Cost-Sensitive Hypergraph Learning With Structure Quality Preservation for IoT Software Defect Prediction
Nan Wang, Jiqiang Liu, Bing Du, Qinxin Zhao, Yuanlin Sun, Tao Zhang, Dunqiu Fan, LI Wenjin, Binyong Li · IEEE Open Journal of the Communications Society · 2024
Generative AI is revolutionizing Software Engineering (SE), as both engineers and academics embrace this technology in their work. To better leverage this technology for software generation, it is essential to propose effective IoT software defect prediction methods. However, this task is challenging due to the unclear high-order correlation underlying the data. Moreover, in real-world IoT software defect prediction applications, different types of misclassifications generally lead to distinct losses and associated costs. However, accurately determining these specific costs is often not feasible.

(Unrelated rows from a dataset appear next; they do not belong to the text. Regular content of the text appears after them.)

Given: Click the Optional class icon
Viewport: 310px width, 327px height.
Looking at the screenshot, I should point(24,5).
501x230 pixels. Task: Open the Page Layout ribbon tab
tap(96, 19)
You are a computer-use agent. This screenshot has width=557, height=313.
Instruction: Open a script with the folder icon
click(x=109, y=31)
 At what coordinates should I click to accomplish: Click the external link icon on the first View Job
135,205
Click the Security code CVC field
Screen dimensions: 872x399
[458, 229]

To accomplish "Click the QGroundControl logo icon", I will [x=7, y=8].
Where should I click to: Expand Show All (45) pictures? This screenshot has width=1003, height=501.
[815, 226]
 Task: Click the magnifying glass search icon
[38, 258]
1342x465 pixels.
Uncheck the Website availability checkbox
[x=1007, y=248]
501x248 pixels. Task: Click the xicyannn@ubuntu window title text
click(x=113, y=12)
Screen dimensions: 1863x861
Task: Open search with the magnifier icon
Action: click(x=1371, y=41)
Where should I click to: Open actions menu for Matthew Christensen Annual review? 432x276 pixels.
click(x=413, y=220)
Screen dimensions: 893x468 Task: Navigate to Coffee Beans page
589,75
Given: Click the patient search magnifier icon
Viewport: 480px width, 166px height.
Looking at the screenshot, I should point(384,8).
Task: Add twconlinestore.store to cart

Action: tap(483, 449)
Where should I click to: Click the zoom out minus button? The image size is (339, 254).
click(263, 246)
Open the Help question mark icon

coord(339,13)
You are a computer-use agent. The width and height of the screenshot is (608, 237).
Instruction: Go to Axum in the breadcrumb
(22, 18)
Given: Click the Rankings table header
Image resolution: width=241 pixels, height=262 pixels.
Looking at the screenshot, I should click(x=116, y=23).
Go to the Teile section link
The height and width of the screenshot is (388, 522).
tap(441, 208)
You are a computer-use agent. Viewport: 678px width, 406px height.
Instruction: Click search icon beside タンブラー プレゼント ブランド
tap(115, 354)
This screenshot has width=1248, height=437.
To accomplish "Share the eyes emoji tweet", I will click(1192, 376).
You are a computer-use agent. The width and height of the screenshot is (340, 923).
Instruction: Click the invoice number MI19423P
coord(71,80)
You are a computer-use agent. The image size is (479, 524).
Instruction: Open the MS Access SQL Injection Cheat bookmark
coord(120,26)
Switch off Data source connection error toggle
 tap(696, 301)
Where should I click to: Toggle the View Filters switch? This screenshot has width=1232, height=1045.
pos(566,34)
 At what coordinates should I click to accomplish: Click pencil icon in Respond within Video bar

Under such circumstances, we propose a cost-sensitive hypergraph learning method with structure quality preservation (csHLQ) to optimize the cost information and preserve the graph quality in a principled way. Due to the representational ability on high-order relationship exploring, we employ hypergraph structure instead of graph structure to model the complex correlations among the datasets. We note that if a cost-sensitive hypergraph has a high quality, its classification results may exhibit a large margin separation. Thus, csHLQ exploits the large margin cost-sensitive hypergraph while avoiding using of a cost-sensitive hypergraph with a small margin. To measure the performance of our proposed method, we performed experiments on three distinct groups of datasets, i.e., the NASA Metrics Data Program (NASA) dataset, CK metric dataset and UCI Machine Learning Repository (UCI) dataset. Experimental results and comparisons with state-of-the-art methods demonstrate the superiority of our method.